On Mon, Jun 25, 2012 at 07:51:59PM -0400, Greg Stein wrote:
> Historically, whenever we have changed the format, then the working
> copy is auto-upgraded the first time we (re)wrote the .svn/entries
> file. The upgrade was invisible and fast, so it Just Happened. At that
> moment, older versions of Subversion could no longer use the working
> copy.
>
> The 1.7 upgrade was considered too time-consuming and invasive to
> continue with the auto-upgrade mechanism. We required people to
> manually upgrade the working copy.
I would prefer to by default keep working copy upgrades manual from now on.
A silent auto-upgrade generates many problems and help desk cases in large
organisations.

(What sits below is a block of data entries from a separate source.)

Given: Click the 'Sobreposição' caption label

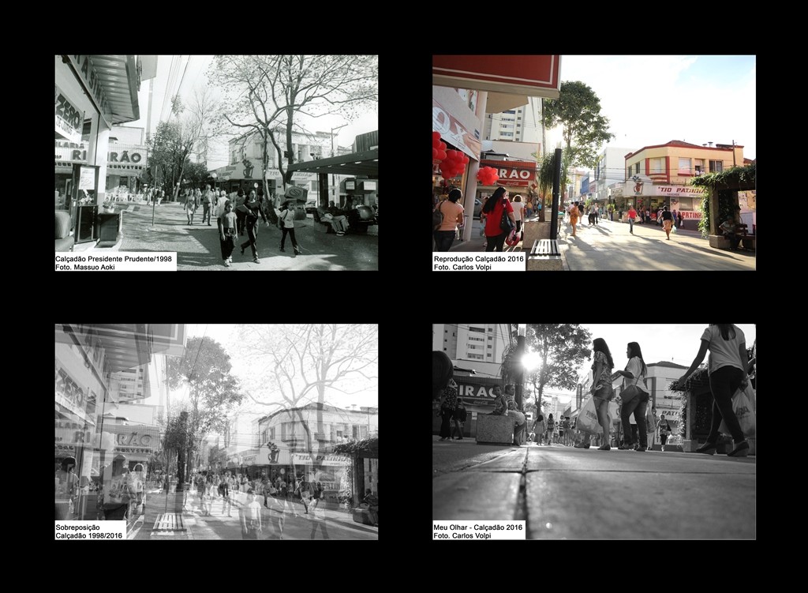Looking at the screenshot, I should [79, 526].
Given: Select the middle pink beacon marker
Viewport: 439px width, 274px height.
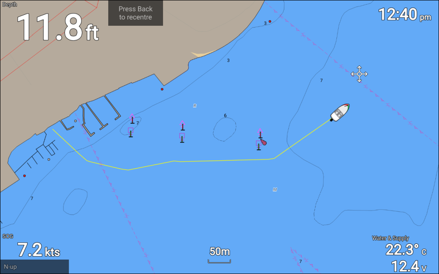Looking at the screenshot, I should [x=183, y=125].
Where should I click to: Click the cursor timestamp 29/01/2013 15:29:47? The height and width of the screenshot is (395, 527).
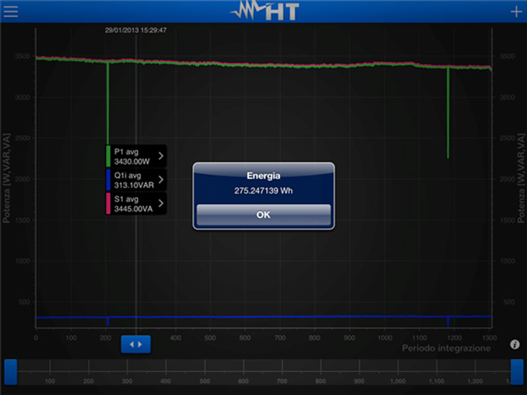[x=136, y=30]
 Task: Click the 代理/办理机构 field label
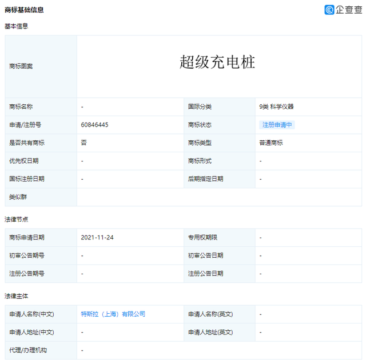(28, 350)
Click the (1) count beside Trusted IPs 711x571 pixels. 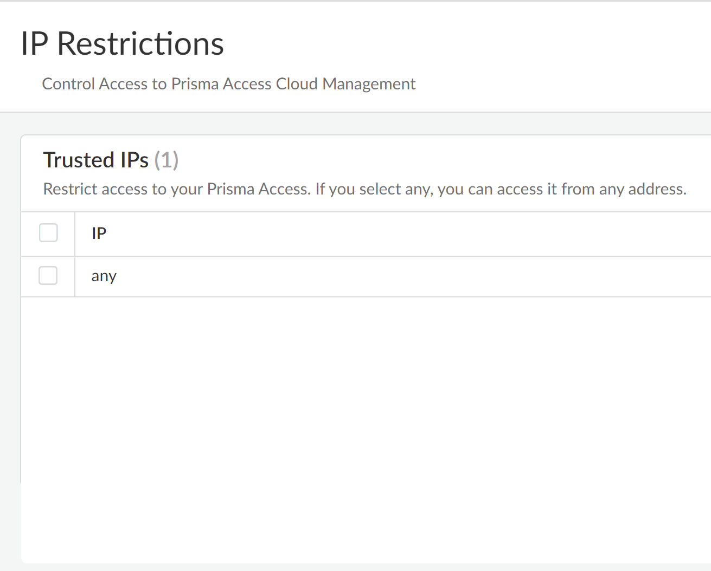tap(166, 160)
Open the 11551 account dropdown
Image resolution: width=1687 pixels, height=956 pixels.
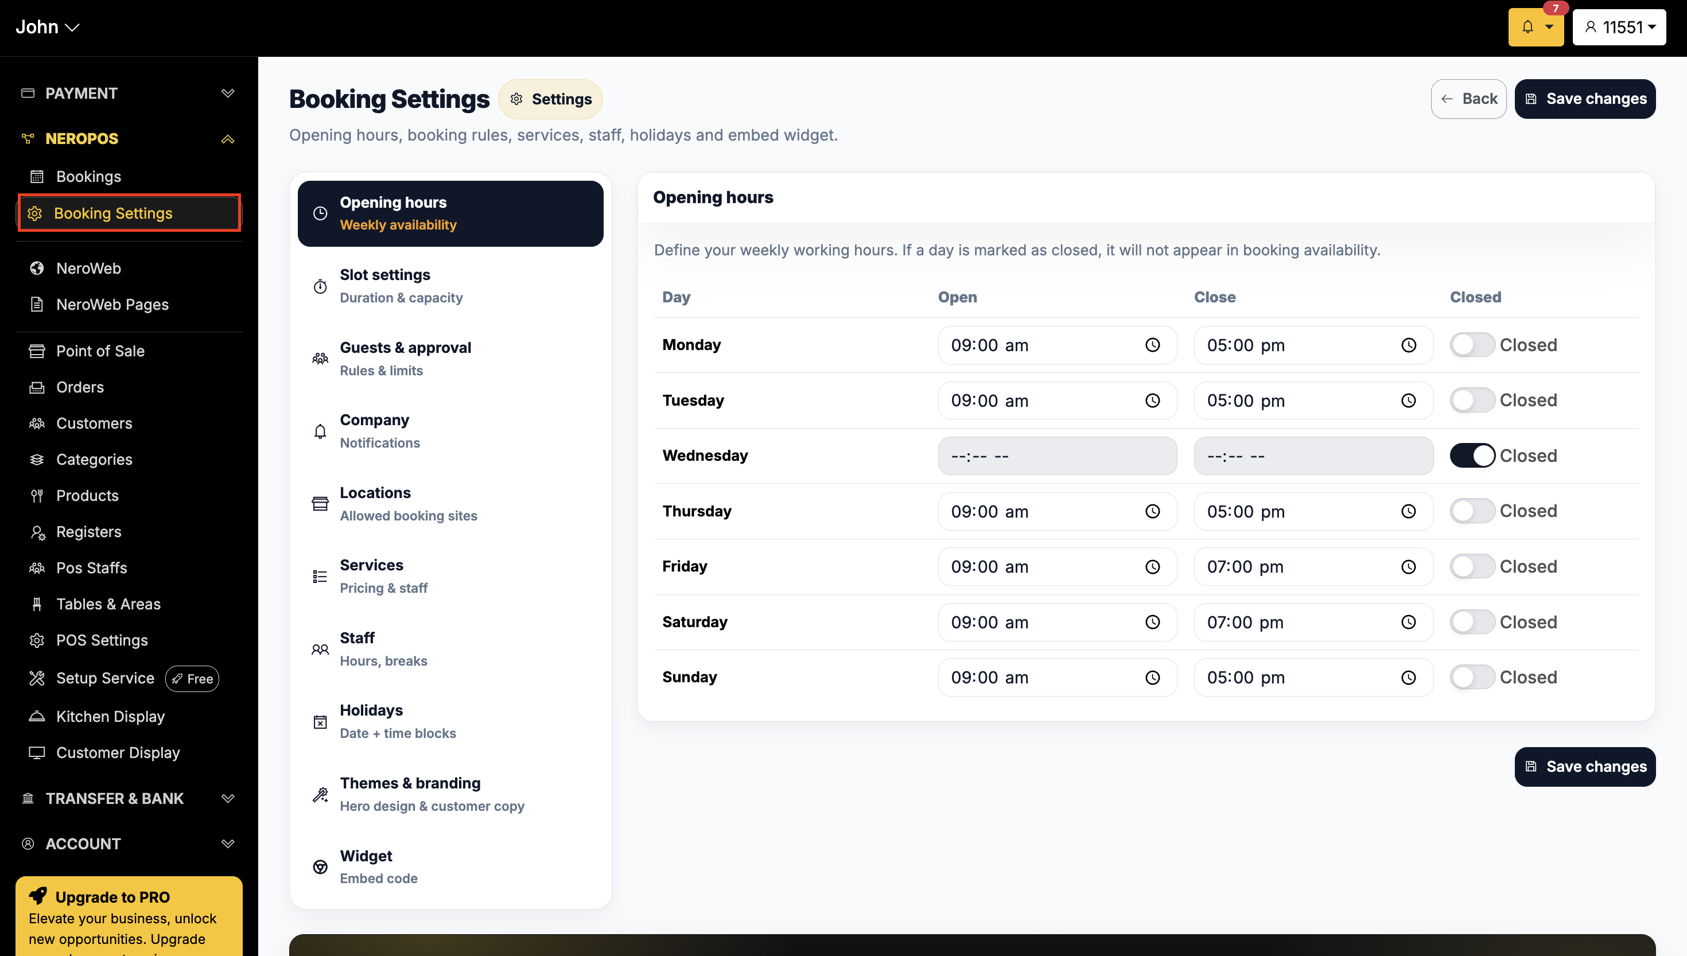[1619, 27]
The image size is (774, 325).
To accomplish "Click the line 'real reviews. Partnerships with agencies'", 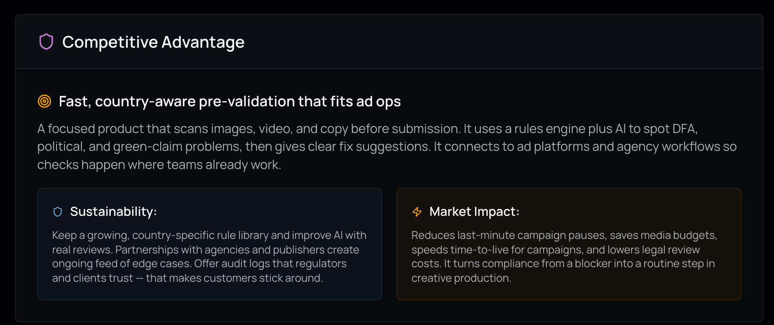I will click(x=205, y=250).
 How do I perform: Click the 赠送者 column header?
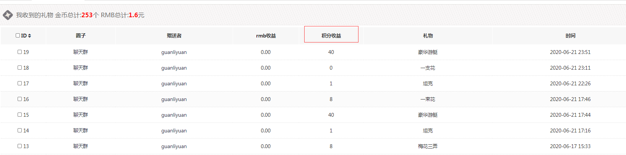pos(174,36)
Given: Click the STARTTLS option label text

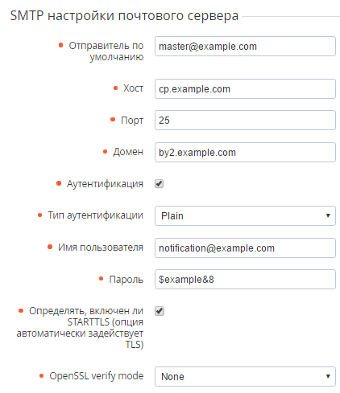Looking at the screenshot, I should [x=80, y=328].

I've seen people complain about "Eclipse stopped working!!!!"
when what really happened is that JavaHL suddenly used a different set of
Subversion libs and eclipse dropped all working copies from the GUI. Which
can take them a day or so to figure out -- especially if the user who ran
into the problem doesn't have a good understanding about what's really
happening beneath the shiny icons in the GUI, which is more often the case
than not because these GUIs are designed with the goal of hiding complexity.

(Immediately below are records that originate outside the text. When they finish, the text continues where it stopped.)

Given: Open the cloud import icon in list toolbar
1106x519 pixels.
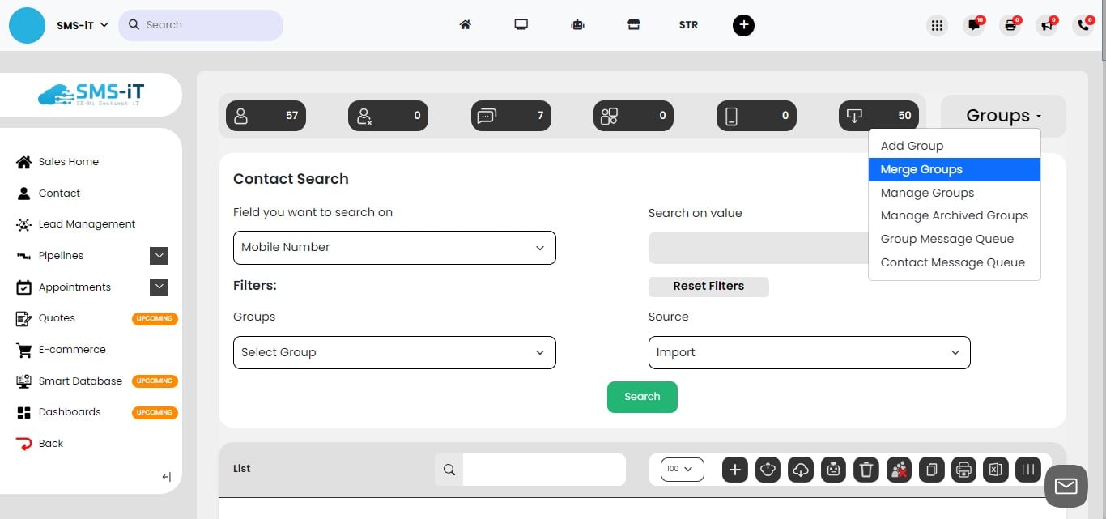Looking at the screenshot, I should (x=801, y=470).
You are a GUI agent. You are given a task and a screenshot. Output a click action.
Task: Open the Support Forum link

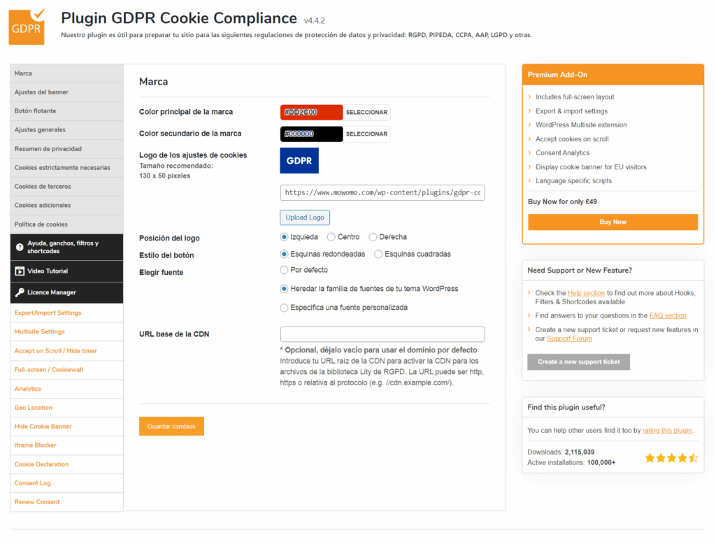click(x=569, y=338)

This and other issues are likely to happen when people mix TortoiseSVN and
eclipse, which is a common setup in many organisations I've walked into.
It's much better if they get an error saying "your working copy is too old,
please upgrade". They can handle that because they're being told what the
problem is.
We could add a config switch that says "please auto-upgrade" for those
who really need it (i.e. folks who have a million old and rotten
working copies which they may some day want to keep using with some
newer svn release without running 'svn upgrade' on each).